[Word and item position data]

|---|

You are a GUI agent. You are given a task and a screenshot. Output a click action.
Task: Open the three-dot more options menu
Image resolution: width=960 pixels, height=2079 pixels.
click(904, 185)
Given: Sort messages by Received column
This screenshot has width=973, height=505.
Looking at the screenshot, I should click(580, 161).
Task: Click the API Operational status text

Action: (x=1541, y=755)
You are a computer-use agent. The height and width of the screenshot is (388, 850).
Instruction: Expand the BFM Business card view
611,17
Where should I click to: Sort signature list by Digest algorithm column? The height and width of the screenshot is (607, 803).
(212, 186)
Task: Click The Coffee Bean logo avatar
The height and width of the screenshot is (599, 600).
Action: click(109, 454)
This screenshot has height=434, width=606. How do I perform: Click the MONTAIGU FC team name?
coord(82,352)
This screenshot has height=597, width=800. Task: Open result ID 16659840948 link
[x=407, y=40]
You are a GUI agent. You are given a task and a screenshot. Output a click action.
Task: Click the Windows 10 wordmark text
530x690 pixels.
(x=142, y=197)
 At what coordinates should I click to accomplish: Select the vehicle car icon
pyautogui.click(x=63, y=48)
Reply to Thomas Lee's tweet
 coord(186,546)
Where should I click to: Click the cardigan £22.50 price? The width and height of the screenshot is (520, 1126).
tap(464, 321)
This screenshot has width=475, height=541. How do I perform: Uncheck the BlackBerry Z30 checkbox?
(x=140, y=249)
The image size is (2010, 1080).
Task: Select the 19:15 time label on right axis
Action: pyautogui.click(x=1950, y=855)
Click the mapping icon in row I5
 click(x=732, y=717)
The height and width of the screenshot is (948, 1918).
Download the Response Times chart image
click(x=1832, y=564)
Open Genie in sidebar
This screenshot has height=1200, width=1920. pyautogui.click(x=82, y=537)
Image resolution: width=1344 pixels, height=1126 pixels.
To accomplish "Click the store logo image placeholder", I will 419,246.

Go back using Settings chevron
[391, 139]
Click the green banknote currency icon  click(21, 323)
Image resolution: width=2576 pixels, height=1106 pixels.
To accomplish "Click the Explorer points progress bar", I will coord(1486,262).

|---|

Please return every line of the records above, reproducing each one exactly with nothing changed.

You are a GUI agent. You are given a task and a screenshot. Output a click action.
Task: Open the three-dot more options menu
Image resolution: width=960 pixels, height=2079 pixels.
click(904, 185)
Given: Sort messages by Received column
This screenshot has width=973, height=505.
Looking at the screenshot, I should click(580, 161).
Task: Click the API Operational status text

Action: (x=1541, y=755)
You are a computer-use agent. The height and width of the screenshot is (388, 850).
Instruction: Expand the BFM Business card view
611,17
Where should I click to: Sort signature list by Digest algorithm column? The height and width of the screenshot is (607, 803).
(212, 186)
Task: Click The Coffee Bean logo avatar
The height and width of the screenshot is (599, 600).
Action: click(109, 454)
This screenshot has height=434, width=606. How do I perform: Click the MONTAIGU FC team name?
coord(82,352)
This screenshot has height=597, width=800. Task: Open result ID 16659840948 link
[x=407, y=40]
You are a GUI agent. You are given a task and a screenshot. Output a click action.
Task: Click the Windows 10 wordmark text
530x690 pixels.
(x=142, y=197)
 At what coordinates should I click to accomplish: Select the vehicle car icon
pyautogui.click(x=63, y=48)
Reply to Thomas Lee's tweet
 coord(186,546)
Where should I click to: Click the cardigan £22.50 price? The width and height of the screenshot is (520, 1126).
tap(464, 321)
This screenshot has width=475, height=541. How do I perform: Uncheck the BlackBerry Z30 checkbox?
(x=140, y=249)
The image size is (2010, 1080).
Task: Select the 19:15 time label on right axis
Action: pyautogui.click(x=1950, y=855)
Click the mapping icon in row I5
 click(x=732, y=717)
The height and width of the screenshot is (948, 1918).
Download the Response Times chart image
click(x=1832, y=564)
Open Genie in sidebar
This screenshot has height=1200, width=1920. pyautogui.click(x=82, y=537)
Image resolution: width=1344 pixels, height=1126 pixels.
To accomplish "Click the store logo image placeholder", I will 419,246.

Go back using Settings chevron
[391, 139]
Click the green banknote currency icon  click(21, 323)
Image resolution: width=2576 pixels, height=1106 pixels.
To accomplish "Click the Explorer points progress bar", I will coord(1486,262).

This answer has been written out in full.